Oh, please meet me tonight in the moonlight.
Please meet me tonight all alone,
For I have a sad story to tell you.
It's a story that's never been told.
I'll be carried to the new jail tomorrow
Leaving my poor darling all alone,
With the cold prison bars all around me
And my head on a pillow of stone.
Now I have a grand ship on the ocean,
All mounted with silver and gold
And before my poor darlin' would suffer
Oh! that ship would be anchored and sold.
Now if I had wings like an angel,
Over these prison walls I would fly
And I'd fly to the arms of my poor darlin'
And there I'd be willing to die.
*
Hank Snow's recording has "sleep with" and "sleepin' alone".
The second verse feels like it should be a chorus but it's not.
"The Prisoner's Song", is a song copyrighted by Vernon Dalhart in 1924 in the name
of Dalhart's cousin Guy Massey, who had sung it while staying at Dalhart's home and
had in turn heard it from his brother Robert Massey, who may have heard it while
serving time in prison.
"The Prisoner's Song" was one of the best-selling songs of the 1920s. Victor pressed
slightly over 1.3 million copies during the record's peak years of popularity.
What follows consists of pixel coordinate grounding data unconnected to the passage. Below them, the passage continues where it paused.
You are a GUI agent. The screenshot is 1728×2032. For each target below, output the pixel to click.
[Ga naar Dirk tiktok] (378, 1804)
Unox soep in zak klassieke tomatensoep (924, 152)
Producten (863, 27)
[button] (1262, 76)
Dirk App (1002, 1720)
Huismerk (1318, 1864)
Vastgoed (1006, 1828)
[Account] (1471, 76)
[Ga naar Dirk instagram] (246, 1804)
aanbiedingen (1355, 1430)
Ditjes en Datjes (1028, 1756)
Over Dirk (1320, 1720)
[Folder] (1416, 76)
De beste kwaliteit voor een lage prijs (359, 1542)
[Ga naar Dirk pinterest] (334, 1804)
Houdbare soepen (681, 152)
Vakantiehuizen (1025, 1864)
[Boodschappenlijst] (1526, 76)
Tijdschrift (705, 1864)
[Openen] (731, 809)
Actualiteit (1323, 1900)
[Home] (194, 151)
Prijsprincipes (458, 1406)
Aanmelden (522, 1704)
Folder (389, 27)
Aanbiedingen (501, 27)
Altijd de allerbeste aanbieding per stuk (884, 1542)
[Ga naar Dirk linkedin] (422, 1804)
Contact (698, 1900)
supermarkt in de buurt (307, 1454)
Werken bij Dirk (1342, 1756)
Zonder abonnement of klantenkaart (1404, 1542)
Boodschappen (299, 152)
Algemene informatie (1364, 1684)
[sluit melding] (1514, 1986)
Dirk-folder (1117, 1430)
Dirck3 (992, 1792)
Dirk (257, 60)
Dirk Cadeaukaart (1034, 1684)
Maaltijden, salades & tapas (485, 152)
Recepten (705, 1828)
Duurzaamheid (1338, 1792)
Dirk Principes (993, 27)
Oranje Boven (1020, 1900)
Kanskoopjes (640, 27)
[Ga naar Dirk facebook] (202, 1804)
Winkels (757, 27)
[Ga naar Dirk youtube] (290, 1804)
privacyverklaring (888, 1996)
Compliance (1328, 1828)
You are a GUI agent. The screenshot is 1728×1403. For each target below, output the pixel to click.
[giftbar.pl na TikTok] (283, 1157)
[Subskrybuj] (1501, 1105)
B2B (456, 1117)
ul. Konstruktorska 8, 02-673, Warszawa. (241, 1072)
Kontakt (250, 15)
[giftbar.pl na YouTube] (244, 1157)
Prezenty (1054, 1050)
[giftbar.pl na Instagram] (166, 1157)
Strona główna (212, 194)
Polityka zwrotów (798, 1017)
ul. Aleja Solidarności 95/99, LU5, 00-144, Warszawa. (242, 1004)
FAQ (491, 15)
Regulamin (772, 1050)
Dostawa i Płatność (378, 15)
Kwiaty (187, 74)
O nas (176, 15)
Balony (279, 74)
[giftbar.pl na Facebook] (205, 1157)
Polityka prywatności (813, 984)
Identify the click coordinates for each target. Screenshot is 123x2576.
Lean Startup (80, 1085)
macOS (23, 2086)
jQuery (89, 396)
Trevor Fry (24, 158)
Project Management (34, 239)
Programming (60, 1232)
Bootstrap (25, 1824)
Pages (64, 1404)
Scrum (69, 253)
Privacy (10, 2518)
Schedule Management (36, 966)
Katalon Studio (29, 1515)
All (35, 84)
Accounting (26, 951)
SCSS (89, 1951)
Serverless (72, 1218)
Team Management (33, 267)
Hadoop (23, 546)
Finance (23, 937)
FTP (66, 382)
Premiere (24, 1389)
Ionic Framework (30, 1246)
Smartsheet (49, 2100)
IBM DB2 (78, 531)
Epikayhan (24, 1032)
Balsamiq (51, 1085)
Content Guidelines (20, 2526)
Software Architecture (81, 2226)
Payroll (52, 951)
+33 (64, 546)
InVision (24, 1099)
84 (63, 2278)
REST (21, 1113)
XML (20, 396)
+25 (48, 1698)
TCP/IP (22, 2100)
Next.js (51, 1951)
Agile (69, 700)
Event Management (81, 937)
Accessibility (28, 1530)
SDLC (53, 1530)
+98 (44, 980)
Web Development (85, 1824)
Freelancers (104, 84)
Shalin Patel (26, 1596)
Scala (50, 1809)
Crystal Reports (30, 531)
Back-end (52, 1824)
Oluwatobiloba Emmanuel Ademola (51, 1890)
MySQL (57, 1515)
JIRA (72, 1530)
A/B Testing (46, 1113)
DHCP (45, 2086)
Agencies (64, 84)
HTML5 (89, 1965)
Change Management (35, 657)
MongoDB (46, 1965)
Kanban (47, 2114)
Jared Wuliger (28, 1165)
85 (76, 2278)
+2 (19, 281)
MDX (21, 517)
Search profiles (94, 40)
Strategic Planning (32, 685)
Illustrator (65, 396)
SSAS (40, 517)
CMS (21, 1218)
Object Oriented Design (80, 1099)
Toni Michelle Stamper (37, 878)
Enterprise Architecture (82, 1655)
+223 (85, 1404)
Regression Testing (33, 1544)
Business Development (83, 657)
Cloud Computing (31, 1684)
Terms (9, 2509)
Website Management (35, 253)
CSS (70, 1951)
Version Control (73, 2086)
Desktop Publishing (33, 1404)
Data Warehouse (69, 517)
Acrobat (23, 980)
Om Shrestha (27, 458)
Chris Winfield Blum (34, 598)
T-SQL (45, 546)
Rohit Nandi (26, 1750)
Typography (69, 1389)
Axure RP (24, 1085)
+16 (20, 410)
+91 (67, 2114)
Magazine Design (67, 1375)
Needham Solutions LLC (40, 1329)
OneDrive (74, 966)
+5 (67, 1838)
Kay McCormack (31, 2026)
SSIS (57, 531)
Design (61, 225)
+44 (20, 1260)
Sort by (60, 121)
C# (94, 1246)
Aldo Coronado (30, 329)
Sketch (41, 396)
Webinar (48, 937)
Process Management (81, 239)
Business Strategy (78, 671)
The song's publisher at the time, Shapiro, Bernstein & Co., reportedly sold over one
million copies of the song's sheet music. The Vernon Dalhart version was recorded on
Victor Records in October 1924. It was published as the B side with The Wreck of the
Old 97, also titled The Wreck of the Southern Old 97, which had been a money-maker for
other record companies on the A side.
The last verse of this song was the inspiration for Albert E. Brumley's "I'll Fly Away".
It was performed and recorded by Hank Snow, Bill Monroe, Brenda Lee, Johnny Cash,
Eddy Arnold, Bill Monroe and others.